(O QUE FAZER)
a - De quanto foi o crescimento nas vendas do varejo de alimentos em 2025, segundo o texto sobre o varejo de alimentos?
b - Transcreva sem alterações o trecho do texto sobre o varejo de alimentos que começa em "Varejo de alimentos: resiliente, mas" e segue até "estabilização em 2025.".
═══ DOCUMENTO DE ORIGEM ═══
Varejo de alimentos: resiliente, mas moldado pelas mudanças no comportamento do consumidor
O varejo de alimentos manteve-se resiliente em 2025, com um crescimento nas vendas de 3% a 4%. Após dois anos de contração nas quantidades compradas em meio à inflação de dois dígitos nos alimentos, os volumes se recuperaram graças à estabilização da renda real. O padrão de “trading down” que marcou o período de 2023 a 2024 — consumidores preservando suas cestas de compras ao optar por alternativas de menor custo — persistiu, mas mostrou sinais de estabilização em 2025.
As margens de EBITDA mantiveram-se entre 6% e 7% das vendas, ligeiramente acima da média pré-pandêmica de 5% a 6%. A mudança anterior em direção às marcas próprias sustentou a lucratividade: a maior penetração das marcas próprias fortaleceu o mix de produtos, a estrutura de preços e o poder de barganha em relação aos fabricantes de marcas conhecidas, permitindo que os varejistas garantissem melhores condições. Dito isso, tanto a tendência de “trading down” quanto os ganhos com marcas próprias pareceram se estabilizar durante 2025, limitando assim novos impulsos positivos para as margens.
Um foco sustentado nos preços continuou a favorecer os formatos e operadores mais competitivos em termos de custo, ao mesmo tempo em que colocou os concorrentes menos eficientes em desvantagem. Como resultado, o desempenho das receitas foi desigual entre os participantes, refletindo diferenças em escala, abastecimento e sofisticação das marcas próprias.
═══ DADOS FORNECIDOS ═══
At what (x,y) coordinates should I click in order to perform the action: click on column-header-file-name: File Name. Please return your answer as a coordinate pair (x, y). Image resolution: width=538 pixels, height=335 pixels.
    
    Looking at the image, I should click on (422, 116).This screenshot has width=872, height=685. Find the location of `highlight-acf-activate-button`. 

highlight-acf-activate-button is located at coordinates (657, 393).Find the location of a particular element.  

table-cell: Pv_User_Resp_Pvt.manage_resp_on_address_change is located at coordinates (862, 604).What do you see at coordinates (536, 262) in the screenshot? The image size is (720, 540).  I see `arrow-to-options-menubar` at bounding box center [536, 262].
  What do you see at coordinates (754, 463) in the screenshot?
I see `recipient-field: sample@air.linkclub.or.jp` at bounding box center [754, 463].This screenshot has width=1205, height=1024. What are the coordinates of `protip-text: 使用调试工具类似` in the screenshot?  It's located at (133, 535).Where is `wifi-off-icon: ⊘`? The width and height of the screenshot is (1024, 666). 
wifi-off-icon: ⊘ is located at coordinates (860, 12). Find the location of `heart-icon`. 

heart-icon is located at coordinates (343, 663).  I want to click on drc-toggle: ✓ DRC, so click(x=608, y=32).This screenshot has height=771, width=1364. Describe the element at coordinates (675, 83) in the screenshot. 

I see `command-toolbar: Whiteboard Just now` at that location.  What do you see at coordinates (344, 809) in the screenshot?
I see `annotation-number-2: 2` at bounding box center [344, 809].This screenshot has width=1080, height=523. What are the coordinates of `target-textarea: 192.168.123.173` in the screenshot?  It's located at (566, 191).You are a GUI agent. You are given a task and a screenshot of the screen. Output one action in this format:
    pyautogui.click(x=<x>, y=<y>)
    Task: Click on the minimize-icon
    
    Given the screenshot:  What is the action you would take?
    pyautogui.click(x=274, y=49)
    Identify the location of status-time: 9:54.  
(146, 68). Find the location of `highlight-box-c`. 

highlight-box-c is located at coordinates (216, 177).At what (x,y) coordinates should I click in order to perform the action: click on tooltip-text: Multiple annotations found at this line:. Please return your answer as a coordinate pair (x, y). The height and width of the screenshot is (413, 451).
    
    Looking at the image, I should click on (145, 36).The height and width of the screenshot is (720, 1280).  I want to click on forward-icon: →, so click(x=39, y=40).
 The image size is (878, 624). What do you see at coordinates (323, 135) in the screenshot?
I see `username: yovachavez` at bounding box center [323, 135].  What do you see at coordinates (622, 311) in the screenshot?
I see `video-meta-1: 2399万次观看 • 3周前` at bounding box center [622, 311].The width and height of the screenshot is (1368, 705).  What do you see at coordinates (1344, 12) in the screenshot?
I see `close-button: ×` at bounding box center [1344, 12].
═══
(RESPOSTAS)
a - As vendas cresceram de 3% a 4%.

b -
Varejo de alimentos: resiliente, mas moldado pelas mudanças no comportamento do consumidor
O varejo de alimentos manteve-se resiliente em 2025, com um crescimento nas vendas de 3% a 4%. Após dois anos de contração nas quantidades compradas em meio à inflação de dois dígitos nos alimentos, os volumes se recuperaram graças à estabilização da renda real. O padrão de “trading down” que marcou o período de 2023 a 2024 — consumidores preservando suas cestas de compras ao optar por alternativas de menor custo — persistiu, mas mostrou sinais de estabilização em 2025.